Immigration Divides Europe and the German Left – Consortiumnews

A battle between regulated immigration and a utopian vision in line with international finance is splitting the German Left Party, giving an opening to the right, as Diana Johnstone explains.

By Diana Johnstone  Special to Consortium News

Freedom of movement is the founding value of the European Union. The “four freedoms” are inscribed in the binding EU treaties and directives: free movement of goods, services, capital and persons (labor) among the Member States.

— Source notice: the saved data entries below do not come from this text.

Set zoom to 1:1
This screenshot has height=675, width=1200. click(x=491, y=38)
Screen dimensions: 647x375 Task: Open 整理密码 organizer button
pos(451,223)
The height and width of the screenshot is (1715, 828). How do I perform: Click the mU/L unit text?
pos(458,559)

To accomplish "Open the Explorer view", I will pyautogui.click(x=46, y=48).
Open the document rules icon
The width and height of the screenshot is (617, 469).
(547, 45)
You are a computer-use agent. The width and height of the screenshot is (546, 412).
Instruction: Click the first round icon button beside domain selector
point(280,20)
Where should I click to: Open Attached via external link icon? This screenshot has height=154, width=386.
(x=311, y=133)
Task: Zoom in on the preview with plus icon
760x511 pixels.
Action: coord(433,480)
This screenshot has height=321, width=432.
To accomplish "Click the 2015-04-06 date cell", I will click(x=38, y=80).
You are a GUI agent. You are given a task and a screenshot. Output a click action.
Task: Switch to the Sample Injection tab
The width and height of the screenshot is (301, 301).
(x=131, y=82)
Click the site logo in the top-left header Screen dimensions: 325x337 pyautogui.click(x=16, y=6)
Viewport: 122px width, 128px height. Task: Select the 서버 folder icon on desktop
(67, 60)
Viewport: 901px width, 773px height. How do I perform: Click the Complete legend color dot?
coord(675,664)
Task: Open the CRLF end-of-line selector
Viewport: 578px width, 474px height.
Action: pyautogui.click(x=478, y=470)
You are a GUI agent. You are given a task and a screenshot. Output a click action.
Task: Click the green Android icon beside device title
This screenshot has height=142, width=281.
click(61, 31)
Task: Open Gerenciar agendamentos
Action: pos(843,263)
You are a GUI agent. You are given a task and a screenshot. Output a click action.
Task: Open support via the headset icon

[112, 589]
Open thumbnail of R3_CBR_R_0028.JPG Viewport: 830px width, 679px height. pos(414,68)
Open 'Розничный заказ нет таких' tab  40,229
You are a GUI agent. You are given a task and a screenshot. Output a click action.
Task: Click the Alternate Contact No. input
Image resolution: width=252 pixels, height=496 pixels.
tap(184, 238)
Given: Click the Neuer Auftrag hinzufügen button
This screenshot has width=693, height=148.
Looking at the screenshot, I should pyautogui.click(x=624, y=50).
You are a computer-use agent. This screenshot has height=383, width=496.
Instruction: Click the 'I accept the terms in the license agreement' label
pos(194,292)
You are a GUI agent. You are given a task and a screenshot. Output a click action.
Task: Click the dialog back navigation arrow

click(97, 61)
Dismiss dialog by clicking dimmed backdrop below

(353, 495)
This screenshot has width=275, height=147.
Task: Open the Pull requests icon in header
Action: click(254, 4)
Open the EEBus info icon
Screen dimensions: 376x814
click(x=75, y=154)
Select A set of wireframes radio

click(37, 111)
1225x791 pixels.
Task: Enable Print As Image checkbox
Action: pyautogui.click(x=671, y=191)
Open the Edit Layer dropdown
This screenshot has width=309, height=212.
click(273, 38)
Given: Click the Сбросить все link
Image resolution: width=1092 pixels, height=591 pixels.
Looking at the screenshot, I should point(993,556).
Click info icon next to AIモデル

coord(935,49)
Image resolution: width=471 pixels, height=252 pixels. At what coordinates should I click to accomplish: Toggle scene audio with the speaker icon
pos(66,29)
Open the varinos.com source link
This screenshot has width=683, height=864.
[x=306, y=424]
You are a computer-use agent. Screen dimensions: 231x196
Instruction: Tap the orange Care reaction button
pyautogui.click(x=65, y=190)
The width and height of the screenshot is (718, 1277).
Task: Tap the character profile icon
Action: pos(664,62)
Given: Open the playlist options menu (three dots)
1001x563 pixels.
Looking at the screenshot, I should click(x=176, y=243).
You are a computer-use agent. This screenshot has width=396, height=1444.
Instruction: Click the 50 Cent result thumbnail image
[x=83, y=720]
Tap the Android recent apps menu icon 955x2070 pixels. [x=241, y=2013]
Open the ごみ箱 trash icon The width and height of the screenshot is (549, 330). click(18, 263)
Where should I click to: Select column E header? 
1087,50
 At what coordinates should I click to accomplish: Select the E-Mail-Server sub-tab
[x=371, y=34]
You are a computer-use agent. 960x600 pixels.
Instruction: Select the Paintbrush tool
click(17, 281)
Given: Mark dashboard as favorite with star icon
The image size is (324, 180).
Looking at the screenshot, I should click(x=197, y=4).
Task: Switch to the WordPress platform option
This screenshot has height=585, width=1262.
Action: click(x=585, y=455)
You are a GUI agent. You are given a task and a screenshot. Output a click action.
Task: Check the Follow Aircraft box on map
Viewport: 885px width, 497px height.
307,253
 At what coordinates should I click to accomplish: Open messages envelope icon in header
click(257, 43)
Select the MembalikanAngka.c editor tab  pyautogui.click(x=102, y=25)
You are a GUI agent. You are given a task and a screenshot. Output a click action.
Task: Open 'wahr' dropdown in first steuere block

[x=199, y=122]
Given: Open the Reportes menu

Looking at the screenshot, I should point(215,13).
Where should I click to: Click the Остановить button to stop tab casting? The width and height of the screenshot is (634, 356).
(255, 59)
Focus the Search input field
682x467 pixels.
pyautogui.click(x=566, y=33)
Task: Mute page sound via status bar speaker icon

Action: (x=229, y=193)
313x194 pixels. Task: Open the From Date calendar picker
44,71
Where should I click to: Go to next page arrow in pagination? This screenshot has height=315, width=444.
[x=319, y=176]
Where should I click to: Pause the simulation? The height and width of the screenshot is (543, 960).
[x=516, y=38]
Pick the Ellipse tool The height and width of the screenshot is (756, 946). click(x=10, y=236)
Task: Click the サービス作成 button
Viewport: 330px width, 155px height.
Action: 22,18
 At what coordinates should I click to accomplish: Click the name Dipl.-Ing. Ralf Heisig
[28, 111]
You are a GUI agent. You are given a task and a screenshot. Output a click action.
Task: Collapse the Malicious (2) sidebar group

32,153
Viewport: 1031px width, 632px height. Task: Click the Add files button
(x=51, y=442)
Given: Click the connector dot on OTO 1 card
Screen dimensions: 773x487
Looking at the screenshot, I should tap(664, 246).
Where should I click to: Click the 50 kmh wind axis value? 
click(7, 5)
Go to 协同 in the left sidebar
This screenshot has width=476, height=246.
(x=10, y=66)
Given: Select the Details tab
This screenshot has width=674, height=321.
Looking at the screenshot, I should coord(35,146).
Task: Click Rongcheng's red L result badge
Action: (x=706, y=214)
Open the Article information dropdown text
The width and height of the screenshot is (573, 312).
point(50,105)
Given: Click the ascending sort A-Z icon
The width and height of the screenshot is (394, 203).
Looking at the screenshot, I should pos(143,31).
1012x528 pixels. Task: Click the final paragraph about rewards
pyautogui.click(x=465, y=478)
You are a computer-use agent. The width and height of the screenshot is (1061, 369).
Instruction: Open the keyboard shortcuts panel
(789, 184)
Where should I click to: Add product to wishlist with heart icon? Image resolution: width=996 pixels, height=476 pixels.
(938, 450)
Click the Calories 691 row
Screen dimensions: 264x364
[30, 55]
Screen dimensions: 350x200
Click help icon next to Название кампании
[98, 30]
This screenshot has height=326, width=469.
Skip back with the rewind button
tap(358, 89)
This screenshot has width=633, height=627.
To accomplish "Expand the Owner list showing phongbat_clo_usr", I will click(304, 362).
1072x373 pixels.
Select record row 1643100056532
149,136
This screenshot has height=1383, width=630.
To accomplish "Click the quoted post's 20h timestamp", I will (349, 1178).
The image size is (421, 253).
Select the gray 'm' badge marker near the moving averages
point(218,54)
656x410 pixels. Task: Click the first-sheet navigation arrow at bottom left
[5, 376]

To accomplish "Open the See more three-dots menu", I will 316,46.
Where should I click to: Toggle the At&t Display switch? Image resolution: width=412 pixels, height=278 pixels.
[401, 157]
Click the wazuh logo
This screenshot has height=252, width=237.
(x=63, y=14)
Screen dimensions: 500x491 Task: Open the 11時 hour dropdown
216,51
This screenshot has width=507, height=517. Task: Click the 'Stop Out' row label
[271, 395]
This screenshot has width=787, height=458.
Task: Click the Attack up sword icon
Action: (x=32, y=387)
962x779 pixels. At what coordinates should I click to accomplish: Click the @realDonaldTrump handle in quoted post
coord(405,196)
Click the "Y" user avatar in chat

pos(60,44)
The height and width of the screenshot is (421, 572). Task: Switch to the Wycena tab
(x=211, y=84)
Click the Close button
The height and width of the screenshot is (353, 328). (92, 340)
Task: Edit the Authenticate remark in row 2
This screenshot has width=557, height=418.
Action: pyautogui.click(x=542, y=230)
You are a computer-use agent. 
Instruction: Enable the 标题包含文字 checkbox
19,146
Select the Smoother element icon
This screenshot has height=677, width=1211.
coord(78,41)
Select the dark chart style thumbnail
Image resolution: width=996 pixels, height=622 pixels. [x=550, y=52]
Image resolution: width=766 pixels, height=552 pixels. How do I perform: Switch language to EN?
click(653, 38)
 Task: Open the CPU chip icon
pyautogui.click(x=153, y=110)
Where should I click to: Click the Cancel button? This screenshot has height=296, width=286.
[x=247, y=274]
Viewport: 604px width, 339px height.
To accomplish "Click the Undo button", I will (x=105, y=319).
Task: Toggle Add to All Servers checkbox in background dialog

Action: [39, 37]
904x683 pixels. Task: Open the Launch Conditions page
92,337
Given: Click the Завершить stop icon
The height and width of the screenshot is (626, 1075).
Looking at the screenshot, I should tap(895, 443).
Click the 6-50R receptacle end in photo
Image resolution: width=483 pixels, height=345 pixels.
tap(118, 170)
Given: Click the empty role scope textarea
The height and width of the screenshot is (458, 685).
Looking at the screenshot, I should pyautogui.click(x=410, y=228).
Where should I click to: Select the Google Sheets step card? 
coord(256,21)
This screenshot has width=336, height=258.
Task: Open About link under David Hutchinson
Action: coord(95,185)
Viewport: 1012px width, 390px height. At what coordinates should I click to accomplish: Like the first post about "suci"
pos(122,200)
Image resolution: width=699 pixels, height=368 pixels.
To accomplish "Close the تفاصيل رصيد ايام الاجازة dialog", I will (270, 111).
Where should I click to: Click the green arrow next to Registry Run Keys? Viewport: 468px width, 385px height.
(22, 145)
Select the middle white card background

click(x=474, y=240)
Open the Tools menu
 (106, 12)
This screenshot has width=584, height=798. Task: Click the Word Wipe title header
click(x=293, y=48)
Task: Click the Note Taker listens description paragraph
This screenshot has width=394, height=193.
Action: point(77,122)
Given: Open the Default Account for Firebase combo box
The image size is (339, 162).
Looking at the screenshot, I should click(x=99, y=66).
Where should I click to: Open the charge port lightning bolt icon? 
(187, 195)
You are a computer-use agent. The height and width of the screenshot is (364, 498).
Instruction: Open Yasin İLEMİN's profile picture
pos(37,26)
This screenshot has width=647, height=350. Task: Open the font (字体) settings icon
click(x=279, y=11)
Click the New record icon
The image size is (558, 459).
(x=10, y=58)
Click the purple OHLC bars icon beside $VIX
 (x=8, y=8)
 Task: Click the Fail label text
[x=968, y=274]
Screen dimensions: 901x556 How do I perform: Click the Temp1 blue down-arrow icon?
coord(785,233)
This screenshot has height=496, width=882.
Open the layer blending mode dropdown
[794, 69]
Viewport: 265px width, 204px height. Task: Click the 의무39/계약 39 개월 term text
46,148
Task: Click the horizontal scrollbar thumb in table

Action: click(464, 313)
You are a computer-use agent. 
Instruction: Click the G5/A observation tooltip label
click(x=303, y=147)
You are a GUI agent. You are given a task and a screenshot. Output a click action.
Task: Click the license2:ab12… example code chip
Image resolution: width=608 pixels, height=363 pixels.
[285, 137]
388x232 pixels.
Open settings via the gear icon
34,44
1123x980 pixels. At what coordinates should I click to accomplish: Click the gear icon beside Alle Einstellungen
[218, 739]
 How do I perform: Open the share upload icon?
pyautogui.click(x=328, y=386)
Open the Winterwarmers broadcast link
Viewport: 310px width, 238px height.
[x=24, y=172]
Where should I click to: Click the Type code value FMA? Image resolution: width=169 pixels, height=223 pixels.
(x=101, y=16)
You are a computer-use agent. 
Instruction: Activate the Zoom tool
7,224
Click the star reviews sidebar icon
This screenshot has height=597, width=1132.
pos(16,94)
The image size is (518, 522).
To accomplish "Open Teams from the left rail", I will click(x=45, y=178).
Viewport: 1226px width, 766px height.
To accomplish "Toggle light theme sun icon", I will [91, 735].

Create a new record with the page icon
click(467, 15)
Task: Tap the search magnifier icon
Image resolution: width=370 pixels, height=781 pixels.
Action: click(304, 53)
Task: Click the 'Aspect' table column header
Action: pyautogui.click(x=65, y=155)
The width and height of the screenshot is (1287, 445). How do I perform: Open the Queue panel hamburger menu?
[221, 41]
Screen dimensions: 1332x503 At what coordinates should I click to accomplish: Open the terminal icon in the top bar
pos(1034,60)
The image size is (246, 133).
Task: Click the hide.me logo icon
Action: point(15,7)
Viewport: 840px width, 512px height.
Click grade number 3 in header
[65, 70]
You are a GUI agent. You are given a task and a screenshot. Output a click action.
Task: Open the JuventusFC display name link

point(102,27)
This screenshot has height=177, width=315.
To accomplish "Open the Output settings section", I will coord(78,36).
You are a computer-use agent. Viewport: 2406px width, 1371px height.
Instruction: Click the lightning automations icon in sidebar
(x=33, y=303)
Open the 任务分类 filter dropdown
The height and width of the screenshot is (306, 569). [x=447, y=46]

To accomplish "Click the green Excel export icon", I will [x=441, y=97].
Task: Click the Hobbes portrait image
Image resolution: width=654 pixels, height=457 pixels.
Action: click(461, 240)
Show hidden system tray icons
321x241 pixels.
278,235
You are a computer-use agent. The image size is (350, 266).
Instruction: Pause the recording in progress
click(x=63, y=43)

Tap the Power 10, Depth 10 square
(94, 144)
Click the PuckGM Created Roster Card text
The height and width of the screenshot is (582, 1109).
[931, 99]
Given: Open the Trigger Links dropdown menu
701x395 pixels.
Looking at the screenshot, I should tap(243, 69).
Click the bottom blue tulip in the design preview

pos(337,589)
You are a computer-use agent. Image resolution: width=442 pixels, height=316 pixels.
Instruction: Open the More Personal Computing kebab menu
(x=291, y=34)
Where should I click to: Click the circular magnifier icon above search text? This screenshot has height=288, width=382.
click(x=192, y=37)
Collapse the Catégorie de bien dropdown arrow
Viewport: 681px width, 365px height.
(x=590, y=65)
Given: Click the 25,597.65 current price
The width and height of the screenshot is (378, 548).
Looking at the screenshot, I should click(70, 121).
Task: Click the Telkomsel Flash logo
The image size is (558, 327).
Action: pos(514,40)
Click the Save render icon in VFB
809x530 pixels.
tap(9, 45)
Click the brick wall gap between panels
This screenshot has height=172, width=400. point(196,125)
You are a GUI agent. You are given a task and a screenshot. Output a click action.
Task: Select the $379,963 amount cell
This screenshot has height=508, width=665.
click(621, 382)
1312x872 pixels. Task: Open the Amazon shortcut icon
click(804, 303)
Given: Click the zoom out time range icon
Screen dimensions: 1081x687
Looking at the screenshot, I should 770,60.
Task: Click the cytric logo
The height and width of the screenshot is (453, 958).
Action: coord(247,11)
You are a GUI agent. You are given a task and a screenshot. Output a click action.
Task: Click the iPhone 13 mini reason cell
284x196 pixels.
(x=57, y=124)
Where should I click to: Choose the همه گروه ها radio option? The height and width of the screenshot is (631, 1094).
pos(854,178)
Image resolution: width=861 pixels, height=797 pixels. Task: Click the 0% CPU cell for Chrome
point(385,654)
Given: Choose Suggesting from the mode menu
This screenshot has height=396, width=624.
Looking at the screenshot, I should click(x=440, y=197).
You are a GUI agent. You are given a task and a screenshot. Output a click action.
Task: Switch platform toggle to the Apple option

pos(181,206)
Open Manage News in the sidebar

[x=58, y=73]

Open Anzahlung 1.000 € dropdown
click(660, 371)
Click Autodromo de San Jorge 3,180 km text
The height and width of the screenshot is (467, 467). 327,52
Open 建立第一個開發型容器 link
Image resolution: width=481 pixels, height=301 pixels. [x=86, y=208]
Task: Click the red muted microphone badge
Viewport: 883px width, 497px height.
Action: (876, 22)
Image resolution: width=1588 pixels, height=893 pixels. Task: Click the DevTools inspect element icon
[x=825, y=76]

Of course, the key freedom here is that of capital, the indispensable condition of neoliberal globalization. It enables international finance to go and do whatever promises to be profitable, regardless of national boundaries. The European Union is the kernel of the worldwide “Open Society”, as promoted by financier George Soros.

However, extended to the phenomenon of mass immigration, the doctrine of “free movement” is disuniting the Union.

A German Crisis

Starting in 2011, millions of Syrian refugees fled to neighboring Turkey as a result of the Western-sponsored war to overthrow the Assad regime. By 2015, Turkish president Erdogan was insisting that Europe must share the burden, and soon was threatening the European Union with opening the floodgates of refugees if his conditions were not met.

In August 2015, German Chancellor Angela Merkel announced that Germany would accept all genuine refugees. Germany had already taken in over 400,000 refugees, and another 400,000 were assumed to be on the way – if not more. Although addressed to Syrians, Merkel’s invitation was widely interpreted as an unlimited invitation to anyone who wanted to come Germany for whatever reason. In addition to a smaller number of refugee families, long lines of young men from all points east streamed through the Balkans, heading for Germany or Sweden.

The criminal destruction of the government of Libya in 2011 opened the floodgates to immigrants from Africa and beyond. The distinction between refugees and economic migrants was lost in the crowd.

Germans themselves were sharply polarized between those who welcomed the commitment to Christian charity and those who dreaded the probable effects. The…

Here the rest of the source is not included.